Era una plaza solitaria entre semana, habitada sólo por gallinas de las casas vecinas, y alguna mula desgaritada. Pero el domingo, la plaza cobraba vida: Los campesinos montaban allí sus ventas de plátano, yuca y aguacate; las gentes corrían a misa de diez, porque ya habían dado el “deje”; y los vendedores ofrecían ponche, empanadas y chicha.

La fiesta verdadera comenzaba en la tarde, con el fútbol. Casi siempre jugaban los rodillones (equipo de viejones que todavía le jalaban al deporte) contra el equipo de los muchachos o  de alguna vereda que aceptaba el desafío que les hacían los del pueblo.

Un domingo de vacaciones decembrinas no había árbitro para el encuentro futbolístico del día, y alguien se fijó en mí, que estaba entre los mirones. Yo estudiaba en Pamplona (en Las Mercedes no había bachillerato) y supusieron los jugadores que yo era la persona indicada para dirigir el partido. Tal vez por mi seriedad,  mi amor por el deporte sin ser yo deportista y por mi capacidad de impartir justicia sin dejarme sobornar, ni ayudar al equipo de mis preferencias. Tomé el pito y me senté en las raíces del samán, en la mitad de la cancha. Desde allí yo dirigiría el encuentro, pues no estaba dispuesto a correr a la pata de los jugadores y del balón. “Yo pito desde aquí, y al que me discuta, lo expulso”, les dije.

Preciso. En una polémica jugada, el cura del pueblo, Reyes Peñaranda, que jugaba con los rodillones, casi desbarata de una patada a un flacuchentico del equipo contrario. Pité, le saqué la amarilla al presbítero, que se me vino iracundo. Me gritó, me insultó, y yo, fiel a lo prometido, le mostré la roja. Se formó la gresca entre los jugadores, unos a mi favor, otros en mi contra. A mi mamá la sacaban a bailar a cada rato, sin ella tener nada que ver en el asunto. Tuve que expulsar a otros dos, Ramón Morantes y Juan sin gorro, que eran de los más alzaditos. Así pudo continuar el partido, y ¡claro! ganó por goleada el equipo en el que jugaba un primo mío, apodado Cachano.

Cuando llegué a la casa, mi mamá me esperaba muy seria: “Jovencito, ya lo supe todo. Nunca más usted vuelve a meterse a pitar un partido, porque yo soy la que llevo del bulto. A usted no lo ofenden. Los insultos son para mí”.

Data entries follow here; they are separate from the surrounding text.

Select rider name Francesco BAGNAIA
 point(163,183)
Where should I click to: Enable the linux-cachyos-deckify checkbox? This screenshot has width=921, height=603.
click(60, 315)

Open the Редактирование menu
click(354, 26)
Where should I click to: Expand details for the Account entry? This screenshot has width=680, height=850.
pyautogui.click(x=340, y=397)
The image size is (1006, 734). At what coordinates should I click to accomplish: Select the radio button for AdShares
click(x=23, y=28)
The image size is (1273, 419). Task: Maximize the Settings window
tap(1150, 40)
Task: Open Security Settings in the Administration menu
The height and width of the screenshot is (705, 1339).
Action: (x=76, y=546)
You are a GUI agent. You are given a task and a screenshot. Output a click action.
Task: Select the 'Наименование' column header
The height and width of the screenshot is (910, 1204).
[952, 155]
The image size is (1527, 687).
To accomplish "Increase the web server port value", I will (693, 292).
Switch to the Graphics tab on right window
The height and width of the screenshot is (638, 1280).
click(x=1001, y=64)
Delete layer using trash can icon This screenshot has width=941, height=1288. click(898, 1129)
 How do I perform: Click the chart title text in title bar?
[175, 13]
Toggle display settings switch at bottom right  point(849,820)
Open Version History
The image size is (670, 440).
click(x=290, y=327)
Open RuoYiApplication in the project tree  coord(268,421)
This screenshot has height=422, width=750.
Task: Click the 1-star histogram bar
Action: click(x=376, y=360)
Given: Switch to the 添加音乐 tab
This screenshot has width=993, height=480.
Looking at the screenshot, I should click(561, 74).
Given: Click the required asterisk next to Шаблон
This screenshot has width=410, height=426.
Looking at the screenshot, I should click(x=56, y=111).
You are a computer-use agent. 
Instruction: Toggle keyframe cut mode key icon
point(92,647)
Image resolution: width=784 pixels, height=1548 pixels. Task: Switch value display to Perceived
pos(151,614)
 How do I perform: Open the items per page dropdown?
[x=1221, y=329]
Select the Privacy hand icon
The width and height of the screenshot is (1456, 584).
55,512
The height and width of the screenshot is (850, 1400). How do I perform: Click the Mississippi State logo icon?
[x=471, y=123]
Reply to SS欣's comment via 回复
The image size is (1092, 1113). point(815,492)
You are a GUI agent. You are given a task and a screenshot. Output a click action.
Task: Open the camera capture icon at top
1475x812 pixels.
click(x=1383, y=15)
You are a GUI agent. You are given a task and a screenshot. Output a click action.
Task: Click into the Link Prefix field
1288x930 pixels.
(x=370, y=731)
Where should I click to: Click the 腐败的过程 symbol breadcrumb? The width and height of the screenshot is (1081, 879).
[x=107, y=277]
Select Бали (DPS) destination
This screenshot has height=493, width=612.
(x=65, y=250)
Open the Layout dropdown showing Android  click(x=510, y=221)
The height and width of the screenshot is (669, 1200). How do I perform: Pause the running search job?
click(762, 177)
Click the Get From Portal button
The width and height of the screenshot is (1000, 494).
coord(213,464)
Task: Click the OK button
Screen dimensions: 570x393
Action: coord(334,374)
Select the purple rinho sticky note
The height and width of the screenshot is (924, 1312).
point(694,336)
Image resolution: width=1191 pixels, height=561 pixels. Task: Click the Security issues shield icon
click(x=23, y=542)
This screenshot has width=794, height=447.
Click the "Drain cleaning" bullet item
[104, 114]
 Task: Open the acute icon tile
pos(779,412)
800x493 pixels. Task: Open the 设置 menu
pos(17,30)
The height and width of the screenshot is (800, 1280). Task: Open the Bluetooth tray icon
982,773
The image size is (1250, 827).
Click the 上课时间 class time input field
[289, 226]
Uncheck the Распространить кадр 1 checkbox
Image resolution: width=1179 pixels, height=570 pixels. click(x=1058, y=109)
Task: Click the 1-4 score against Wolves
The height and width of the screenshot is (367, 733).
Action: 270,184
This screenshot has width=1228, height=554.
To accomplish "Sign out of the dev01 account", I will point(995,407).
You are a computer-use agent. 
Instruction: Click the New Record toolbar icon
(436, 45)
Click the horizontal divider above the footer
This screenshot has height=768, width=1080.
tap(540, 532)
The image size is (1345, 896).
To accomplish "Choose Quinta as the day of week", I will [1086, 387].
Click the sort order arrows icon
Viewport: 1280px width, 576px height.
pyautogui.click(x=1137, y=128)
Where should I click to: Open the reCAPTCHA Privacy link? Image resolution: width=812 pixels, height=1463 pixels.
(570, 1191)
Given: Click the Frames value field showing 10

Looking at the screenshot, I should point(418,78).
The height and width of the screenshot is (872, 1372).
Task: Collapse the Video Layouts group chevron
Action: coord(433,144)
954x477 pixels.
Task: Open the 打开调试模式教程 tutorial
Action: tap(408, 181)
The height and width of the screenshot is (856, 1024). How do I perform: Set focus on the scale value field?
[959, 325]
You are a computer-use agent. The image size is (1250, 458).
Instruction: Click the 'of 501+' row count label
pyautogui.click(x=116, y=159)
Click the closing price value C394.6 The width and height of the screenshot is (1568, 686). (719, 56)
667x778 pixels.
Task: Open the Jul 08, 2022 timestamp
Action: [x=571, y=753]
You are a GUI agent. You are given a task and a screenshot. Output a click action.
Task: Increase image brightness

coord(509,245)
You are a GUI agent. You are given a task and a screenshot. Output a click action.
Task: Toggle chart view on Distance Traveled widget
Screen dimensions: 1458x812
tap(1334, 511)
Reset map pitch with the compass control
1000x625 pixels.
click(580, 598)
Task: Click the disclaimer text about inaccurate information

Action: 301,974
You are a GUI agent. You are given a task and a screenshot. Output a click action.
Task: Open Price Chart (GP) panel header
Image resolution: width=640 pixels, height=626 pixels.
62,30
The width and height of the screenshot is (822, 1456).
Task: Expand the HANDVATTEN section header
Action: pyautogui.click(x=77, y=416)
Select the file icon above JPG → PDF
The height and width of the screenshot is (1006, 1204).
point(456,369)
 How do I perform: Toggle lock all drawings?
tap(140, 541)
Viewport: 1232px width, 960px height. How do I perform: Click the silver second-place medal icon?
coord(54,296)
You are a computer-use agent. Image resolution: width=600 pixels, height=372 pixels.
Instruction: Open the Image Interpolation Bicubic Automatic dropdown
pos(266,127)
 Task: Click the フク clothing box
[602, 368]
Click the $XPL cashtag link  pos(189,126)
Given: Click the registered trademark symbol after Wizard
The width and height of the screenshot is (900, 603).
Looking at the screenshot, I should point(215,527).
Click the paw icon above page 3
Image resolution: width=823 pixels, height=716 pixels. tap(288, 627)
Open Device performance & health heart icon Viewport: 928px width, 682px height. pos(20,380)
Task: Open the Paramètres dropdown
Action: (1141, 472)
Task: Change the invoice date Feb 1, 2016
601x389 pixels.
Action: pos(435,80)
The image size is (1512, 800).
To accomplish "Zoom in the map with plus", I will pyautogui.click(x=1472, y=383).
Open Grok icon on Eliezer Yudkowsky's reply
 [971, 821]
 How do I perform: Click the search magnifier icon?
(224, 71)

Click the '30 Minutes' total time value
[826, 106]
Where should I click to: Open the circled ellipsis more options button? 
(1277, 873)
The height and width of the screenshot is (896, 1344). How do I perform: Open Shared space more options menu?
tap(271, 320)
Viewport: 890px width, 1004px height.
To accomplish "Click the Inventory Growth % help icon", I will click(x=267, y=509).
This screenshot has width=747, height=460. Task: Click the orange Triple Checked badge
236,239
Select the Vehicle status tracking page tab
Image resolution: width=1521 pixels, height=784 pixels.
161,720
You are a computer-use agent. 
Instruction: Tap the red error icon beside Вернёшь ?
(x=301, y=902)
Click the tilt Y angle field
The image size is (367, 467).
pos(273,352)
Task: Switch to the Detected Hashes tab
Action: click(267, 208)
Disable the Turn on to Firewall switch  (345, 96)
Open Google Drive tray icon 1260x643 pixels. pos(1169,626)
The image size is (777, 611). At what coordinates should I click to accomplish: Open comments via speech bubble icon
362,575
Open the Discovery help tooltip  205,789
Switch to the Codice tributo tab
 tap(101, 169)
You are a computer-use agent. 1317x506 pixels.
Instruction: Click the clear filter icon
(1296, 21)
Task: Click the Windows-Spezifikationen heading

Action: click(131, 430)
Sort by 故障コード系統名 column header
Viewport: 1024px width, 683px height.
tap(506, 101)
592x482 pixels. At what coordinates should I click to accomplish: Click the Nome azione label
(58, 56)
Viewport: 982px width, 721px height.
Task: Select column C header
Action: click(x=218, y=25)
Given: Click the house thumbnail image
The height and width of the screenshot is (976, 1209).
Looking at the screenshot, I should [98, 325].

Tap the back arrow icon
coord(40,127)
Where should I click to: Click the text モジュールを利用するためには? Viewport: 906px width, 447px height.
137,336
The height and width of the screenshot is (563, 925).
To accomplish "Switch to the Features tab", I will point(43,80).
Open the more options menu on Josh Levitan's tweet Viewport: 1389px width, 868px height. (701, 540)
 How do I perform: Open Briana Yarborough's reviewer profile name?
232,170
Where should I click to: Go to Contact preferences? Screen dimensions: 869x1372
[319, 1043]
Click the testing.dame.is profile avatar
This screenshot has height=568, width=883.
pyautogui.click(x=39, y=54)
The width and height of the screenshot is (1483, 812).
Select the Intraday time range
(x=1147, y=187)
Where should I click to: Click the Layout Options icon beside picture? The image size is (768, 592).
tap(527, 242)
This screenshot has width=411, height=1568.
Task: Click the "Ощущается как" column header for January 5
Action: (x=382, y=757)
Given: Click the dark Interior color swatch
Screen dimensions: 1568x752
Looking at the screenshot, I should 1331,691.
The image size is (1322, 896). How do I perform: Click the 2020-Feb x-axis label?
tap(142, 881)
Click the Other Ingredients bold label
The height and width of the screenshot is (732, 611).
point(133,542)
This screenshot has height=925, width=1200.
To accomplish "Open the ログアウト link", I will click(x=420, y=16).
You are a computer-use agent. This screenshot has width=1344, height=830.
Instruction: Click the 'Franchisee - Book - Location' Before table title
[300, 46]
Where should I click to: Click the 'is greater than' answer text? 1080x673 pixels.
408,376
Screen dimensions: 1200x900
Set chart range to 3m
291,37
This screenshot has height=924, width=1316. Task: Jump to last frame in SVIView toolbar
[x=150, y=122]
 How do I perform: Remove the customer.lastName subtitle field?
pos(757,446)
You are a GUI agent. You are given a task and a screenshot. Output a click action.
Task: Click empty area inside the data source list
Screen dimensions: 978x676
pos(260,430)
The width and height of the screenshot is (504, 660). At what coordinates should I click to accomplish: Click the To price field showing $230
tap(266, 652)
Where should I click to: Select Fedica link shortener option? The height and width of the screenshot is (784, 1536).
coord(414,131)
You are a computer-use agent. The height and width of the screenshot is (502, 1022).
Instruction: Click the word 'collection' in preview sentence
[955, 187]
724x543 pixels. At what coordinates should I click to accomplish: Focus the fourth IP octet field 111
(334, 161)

He recordado ese bochornoso incidente, ahora, cuando los árbitros de la Copa América casi siempre se la velan a nuestra Selección colombiana. Y desde mi poltrona, frente al televisor, yo le grito a la mamá del  árbitro, lo que a la mía le gritaban la tarde aquella en que debuté como árbitro de fútbol, en la plaza de Las Mercedes.